Good news from Olympia! Very soon, Washington Brewers will be able to get Special Events permits to expand the way they can sample and sell their beers. Thanks to House Bill 2605 (signed by the Governor on 3/31/16 and effective 6/9/2016), brewers can seek out a special events permit up to twelve times a year. The permit lets breweries hold an event offsite from the brewery or taproom where they can sample and sell their beers directly to consumers. Brewers must seek out the permit ten days in advance of the event, and must post the permit at the premises where the event will be held.
How might Washington breweries take advantage of the Special Events permit? One example, aptly pointed out in coverage by the Washington Beer Blog, explains the scenario where a brewery on one side of the pass wants to reach out, sample, and sell to its fans on the other side of the pass. Rather than find a retail location for a tap takeover, the brewery can put together its own event to not only pour but also directly sell its beers. Breweries could also use allotted permits to serve at corporate events or other gatherings.

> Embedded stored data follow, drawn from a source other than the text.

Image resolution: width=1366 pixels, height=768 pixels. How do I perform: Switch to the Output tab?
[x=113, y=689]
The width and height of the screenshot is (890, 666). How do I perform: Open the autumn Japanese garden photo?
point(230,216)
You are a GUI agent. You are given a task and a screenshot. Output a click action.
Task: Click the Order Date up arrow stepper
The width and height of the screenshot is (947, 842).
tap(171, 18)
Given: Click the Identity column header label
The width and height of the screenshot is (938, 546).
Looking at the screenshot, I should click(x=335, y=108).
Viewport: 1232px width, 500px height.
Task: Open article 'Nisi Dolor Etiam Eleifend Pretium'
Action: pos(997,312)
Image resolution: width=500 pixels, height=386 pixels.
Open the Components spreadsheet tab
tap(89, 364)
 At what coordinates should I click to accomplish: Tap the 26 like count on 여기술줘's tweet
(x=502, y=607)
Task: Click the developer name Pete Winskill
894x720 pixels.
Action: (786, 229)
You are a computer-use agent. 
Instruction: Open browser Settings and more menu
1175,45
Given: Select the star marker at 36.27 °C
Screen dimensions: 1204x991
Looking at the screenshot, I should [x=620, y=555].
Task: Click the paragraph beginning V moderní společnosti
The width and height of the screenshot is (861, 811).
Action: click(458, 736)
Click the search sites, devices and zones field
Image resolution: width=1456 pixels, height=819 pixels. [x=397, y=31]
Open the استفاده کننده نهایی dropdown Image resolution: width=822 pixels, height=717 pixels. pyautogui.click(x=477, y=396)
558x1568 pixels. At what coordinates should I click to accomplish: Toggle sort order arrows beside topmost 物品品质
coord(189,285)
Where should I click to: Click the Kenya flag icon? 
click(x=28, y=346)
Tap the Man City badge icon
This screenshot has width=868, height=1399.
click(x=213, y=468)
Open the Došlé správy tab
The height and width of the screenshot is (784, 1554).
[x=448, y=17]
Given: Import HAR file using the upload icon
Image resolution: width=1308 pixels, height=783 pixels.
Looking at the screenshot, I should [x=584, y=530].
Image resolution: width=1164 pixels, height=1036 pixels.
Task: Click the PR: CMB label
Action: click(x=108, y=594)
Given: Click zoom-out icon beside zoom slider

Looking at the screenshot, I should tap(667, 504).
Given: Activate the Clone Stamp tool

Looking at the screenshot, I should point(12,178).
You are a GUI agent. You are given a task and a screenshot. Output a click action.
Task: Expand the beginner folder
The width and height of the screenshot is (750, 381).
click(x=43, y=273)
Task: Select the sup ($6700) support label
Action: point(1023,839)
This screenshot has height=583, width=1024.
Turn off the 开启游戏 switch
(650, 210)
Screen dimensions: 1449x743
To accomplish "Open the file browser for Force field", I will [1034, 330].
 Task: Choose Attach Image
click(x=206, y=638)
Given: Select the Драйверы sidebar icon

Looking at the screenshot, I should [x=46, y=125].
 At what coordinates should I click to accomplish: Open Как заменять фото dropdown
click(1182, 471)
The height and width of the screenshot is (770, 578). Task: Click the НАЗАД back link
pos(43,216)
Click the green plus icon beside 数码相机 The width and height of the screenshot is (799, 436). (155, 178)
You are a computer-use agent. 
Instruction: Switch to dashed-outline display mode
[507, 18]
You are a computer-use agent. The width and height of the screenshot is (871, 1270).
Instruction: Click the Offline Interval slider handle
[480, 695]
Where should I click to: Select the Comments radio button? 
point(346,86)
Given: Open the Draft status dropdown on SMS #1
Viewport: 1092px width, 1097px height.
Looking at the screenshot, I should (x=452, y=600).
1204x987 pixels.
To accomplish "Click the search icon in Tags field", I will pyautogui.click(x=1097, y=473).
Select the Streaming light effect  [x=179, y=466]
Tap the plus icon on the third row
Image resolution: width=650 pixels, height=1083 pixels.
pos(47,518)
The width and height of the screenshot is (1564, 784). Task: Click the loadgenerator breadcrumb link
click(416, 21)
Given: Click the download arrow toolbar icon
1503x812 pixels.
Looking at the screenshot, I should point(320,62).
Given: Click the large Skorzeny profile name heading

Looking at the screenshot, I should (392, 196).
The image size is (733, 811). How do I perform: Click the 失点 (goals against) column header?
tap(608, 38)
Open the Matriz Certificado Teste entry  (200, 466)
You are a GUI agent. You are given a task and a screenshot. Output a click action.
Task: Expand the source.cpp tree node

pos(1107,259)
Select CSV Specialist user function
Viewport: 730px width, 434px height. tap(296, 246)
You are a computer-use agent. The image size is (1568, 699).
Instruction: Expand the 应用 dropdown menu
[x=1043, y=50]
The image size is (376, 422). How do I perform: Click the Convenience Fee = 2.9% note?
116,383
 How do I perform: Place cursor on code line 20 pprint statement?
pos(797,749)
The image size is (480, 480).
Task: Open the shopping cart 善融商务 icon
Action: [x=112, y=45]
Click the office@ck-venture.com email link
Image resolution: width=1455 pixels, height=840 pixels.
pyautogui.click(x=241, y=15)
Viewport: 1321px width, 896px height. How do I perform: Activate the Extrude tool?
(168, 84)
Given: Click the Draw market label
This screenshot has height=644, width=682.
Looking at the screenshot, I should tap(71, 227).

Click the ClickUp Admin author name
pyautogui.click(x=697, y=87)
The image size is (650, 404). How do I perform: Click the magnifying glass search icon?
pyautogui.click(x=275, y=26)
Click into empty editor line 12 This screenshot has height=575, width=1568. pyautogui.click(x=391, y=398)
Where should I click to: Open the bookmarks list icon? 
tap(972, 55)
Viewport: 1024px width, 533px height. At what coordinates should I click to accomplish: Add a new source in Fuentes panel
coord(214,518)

Ultimately, under the new law, the Special Events permit would give breweries one more way to reach out into the public, and they can do so up to twelve times per year. The permit cost is $10.00.
We’re excited to report this one, but also a little bummed it’s taken this long for breweries to get this privilege. The law revises RCW 66.20.010, where you’ll note that the present RCW 66.20.010(13) grants essentially the same right to distilleries and RCW 66.20.010(14) grants the same right to wineries, so it’s something our spirits-, cider-, and mead-making friends have been able to do for a while now. We’re proud the Washington Brewers Guild got it done, but would also support a collaborative, evenhanded approach to pushing the RCWs along in favor of all producers the future.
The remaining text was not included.